[<prev] [next>] [<thread-prev] [thread-next>] [day] [month] [year] [list]
Message-ID: <d5af7a4a-7626-d20b-e34a-45be8144d6e8@linux.alibaba.com>
Date: Wed, 24 Aug 2022 23:23:10 +0800
From: Baolin Wang <baolin.wang@...ux.alibaba.com>
To: David Hildenbrand <david@...hat.com>,
Mike Kravetz <mike.kravetz@...cle.com>
Cc: akpm@...ux-foundation.org, songmuchun@...edance.com,
linux-mm@...ck.org, linux-kernel@...r.kernel.org
Subject: Re: [PATCH v2 1/5] mm/hugetlb: fix races when looking up a CONT-PTE
size hugetlb page
On 8/24/2022 11:13 PM, David Hildenbrand wrote:
> On 24.08.22 17:06, Baolin Wang wrote:
>>
>>
>> On 8/24/2022 10:33 PM, David Hildenbrand wrote:
>>> On 24.08.22 16:30, Baolin Wang wrote:
>>>>
>>>>
>>>> On 8/24/2022 7:55 PM, David Hildenbrand wrote:
>>>>> On 24.08.22 11:41, Baolin Wang wrote:
>>>>>>
>>>>>>
>>>>>> On 8/24/2022 3:31 PM, David Hildenbrand wrote:
>>>>>>>>>>>
>>>>>>>>>>> IMHO, these follow_huge_xxx() functions are arch-specified at first and
>>>>>>>>>>> were moved into the common hugetlb.c by commit 9e5fc74c3025 ("mm:
>>>>>>>>>>> hugetlb: Copy general hugetlb code from x86 to mm"), and now there are
>>>>>>>>>>> still some arch-specified follow_huge_xxx() definition, for example:
>>>>>>>>>>> ia64: follow_huge_addr
>>>>>>>>>>> powerpc: follow_huge_pd
>>>>>>>>>>> s390: follow_huge_pud
>>>>>>>>>>>
>>>>>>>>>>> What I mean is that follow_hugetlb_page() is a common and
>>>>>>>>>>> not-arch-specified function, is it suitable to change it to be
>>>>>>>>>>> arch-specified?
>>>>>>>>>>> And thinking more, can we rename follow_hugetlb_page() as
>>>>>>>>>>> hugetlb_page_faultin() and simplify it to only handle the page faults of
>>>>>>>>>>> hugetlb like the faultin_page() for normal page?

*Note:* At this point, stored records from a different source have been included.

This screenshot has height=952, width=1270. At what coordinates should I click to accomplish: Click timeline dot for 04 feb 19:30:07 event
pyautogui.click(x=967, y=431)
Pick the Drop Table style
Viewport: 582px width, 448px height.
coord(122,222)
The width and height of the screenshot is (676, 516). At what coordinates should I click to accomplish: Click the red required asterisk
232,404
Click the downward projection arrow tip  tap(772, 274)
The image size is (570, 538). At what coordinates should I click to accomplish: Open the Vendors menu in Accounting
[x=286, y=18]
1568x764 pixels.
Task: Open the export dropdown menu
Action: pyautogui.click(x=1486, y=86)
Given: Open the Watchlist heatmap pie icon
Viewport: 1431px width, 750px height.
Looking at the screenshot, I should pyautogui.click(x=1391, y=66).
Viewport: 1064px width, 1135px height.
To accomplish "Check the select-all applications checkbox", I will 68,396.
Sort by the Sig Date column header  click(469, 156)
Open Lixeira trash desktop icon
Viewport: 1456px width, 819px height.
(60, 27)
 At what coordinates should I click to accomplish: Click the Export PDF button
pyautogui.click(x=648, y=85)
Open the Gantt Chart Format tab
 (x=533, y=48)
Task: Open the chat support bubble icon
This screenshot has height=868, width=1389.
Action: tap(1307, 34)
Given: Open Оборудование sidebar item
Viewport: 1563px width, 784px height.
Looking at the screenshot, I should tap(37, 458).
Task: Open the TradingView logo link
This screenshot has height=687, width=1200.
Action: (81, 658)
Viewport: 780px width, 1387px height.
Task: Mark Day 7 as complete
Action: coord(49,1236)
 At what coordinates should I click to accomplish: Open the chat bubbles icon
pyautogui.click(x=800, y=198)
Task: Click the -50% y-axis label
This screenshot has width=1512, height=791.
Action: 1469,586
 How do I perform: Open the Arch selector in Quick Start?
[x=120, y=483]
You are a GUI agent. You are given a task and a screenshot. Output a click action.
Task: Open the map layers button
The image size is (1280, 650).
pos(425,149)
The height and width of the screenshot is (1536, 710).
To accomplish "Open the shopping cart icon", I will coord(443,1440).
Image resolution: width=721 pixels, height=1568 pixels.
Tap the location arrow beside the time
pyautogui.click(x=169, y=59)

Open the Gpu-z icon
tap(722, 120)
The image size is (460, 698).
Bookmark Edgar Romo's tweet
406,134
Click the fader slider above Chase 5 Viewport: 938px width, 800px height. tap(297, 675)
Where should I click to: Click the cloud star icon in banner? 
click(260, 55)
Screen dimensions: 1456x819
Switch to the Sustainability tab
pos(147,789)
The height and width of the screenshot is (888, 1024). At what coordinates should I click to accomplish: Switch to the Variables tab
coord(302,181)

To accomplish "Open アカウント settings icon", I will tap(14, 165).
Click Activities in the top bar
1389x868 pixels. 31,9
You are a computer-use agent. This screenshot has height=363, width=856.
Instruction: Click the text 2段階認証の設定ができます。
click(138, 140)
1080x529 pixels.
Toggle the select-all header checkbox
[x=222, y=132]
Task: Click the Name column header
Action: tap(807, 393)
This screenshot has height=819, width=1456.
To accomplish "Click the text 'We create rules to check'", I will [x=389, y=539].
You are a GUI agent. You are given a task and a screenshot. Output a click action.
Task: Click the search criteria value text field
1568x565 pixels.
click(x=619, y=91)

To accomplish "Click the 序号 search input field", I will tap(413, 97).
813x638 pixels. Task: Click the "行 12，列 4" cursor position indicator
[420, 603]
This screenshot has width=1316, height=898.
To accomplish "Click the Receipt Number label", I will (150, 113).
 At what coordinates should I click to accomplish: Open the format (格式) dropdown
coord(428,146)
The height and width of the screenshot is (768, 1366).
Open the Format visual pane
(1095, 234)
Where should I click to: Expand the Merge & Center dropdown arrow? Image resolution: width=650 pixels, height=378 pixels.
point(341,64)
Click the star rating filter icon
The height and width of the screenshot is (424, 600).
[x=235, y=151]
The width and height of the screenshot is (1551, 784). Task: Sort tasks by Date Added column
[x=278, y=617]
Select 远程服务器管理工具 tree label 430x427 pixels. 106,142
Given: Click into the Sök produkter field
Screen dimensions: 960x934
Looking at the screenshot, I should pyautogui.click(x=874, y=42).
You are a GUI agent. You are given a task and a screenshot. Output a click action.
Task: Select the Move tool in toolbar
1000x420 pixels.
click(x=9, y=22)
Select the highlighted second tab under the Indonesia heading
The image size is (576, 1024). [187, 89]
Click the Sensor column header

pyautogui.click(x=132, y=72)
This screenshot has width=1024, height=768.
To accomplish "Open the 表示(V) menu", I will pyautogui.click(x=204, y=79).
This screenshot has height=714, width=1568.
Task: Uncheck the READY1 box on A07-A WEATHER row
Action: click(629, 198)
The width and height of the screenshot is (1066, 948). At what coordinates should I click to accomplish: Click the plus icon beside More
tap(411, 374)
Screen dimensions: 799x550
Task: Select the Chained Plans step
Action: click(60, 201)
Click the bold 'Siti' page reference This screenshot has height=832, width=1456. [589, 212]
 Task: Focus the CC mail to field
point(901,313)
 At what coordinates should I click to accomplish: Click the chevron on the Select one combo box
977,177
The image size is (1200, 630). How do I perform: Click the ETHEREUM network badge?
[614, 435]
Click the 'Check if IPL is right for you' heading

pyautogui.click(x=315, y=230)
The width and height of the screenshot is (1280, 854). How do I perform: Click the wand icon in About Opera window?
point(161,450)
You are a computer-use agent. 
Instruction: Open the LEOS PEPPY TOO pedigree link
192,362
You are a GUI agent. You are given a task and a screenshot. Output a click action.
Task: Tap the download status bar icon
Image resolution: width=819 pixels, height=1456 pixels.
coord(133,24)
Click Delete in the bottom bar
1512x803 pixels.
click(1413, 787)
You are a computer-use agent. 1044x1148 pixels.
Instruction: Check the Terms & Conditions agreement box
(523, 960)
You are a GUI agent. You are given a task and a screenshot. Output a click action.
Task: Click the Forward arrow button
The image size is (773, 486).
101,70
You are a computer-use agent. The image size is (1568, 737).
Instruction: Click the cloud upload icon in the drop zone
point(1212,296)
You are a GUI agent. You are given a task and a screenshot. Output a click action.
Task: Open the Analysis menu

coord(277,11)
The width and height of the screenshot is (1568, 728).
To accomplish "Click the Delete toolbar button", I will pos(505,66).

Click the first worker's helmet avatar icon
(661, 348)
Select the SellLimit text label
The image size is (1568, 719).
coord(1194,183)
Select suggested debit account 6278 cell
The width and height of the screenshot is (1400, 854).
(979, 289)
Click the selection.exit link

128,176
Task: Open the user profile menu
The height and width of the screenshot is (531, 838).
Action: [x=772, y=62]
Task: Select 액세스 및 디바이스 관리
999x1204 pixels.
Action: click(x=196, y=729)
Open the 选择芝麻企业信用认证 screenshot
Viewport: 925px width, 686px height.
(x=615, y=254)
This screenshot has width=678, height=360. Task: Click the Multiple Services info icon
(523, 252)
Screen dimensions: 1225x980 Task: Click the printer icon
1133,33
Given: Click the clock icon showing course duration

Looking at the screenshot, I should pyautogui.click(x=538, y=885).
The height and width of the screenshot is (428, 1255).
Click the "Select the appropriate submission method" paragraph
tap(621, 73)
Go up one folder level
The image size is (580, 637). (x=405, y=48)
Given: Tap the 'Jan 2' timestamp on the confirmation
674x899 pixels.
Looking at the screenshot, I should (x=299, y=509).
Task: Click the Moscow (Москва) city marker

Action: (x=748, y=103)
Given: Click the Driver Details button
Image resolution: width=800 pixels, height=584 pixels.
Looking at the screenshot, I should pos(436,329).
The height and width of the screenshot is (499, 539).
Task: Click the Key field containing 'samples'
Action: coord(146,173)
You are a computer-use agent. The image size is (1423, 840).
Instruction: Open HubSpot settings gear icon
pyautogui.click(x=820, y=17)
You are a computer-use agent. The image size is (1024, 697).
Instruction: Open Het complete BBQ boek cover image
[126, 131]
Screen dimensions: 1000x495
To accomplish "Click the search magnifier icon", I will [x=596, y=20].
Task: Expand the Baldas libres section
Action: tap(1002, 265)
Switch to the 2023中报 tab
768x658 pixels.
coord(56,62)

That means we can make
>>>>>>>>>>> sure only follow_page_mask() can handle hugetlb.
>>>>>>>>>>>
>>>>>>>>>
>>>>>>>>> Something like that might work, but you still have two page table walkers
>>>>>>>>> for hugetlb. I like David's idea (if I understand it correctly) of
>>>>>>>>
>>>>>>>> What I mean is we may change the hugetlb handling like normal page:
>>>>>>>> 1) use follow_page_mask() to look up a hugetlb firstly.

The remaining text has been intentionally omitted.